PhD Defense of Blend MOHAMAD

Abstract:
Thin film technologies appear as reliable solutions for Nano electronics to go beyond bulk silicon technology limits, allowing lower power bias and thus energy harvesting. Indeed, Metal Oxide Semiconductors transistors (MOSFETs) with fully depleted substrate (FDSOI for « Fully Depleted Silicon On Insulator ») allow low static off-currents and variability improvement that enable the use of power supply biases lower than with bulk silicon, especially for SRAMs. From 14nm nodes, FDSOI generations are including SiGe P channel, high-k dielectric and metal gate.

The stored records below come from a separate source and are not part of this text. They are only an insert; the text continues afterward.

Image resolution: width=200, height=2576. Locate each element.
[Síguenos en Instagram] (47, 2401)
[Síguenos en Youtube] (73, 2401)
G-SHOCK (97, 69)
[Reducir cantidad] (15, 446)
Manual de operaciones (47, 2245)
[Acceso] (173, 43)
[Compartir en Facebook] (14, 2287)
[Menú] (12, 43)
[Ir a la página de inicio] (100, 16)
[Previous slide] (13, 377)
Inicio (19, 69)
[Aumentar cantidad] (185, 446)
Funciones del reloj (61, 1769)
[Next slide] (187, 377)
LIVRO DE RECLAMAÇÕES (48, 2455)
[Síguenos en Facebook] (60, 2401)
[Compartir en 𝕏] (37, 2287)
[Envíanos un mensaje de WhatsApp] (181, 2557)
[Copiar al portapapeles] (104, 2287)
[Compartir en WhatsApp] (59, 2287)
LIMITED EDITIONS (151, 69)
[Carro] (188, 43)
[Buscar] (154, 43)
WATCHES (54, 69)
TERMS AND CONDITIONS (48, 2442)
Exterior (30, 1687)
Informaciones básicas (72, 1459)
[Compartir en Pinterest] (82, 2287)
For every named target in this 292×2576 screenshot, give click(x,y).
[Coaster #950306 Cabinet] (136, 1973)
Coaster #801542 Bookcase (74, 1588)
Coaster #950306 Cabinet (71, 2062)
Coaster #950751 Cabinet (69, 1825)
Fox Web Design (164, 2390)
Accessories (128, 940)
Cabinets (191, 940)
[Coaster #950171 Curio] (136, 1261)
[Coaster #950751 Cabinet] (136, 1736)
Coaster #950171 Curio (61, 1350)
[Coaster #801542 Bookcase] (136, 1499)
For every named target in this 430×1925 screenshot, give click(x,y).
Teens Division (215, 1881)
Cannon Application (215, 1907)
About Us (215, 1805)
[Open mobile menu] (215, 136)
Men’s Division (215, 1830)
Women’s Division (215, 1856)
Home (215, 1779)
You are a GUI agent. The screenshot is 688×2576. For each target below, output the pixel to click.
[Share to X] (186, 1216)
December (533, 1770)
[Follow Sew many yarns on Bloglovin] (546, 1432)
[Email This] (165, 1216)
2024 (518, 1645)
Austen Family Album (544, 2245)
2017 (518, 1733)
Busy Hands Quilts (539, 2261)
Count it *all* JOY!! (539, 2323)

All these new process modules required for technology improvement also significantly increase the complexity of the MOS devices electrical analysis and meanwhile its correlation with technology. This PhD study propose different novel methodologies for automatic and statistical parameter extraction of advanced FDSOI MOS gate stack. These methodologies are all based on capacitance versus voltage (C-V) characteristics, obtained for the capacitive coupling between metal gate, channel and back side.  With such C-V characteristics, reliable methodologies are proposed, leading to the extractions of the equivalent oxide thicknesses (EOT), the effective work function of the FDSOI metal gate (WFeff), but also other parameters such as channel and buried oxide thicknesses and an effective electron affinity of the substrate well  (Xeff) that includes all electrostatic effects in the buried oxide and at its interfaces. Moreover, quantum simulations are considered in order to validate the different methodologies. For experimental analysis, the study has considered coherence and complementarity of different test structures as well as the impact of back substrate polarization.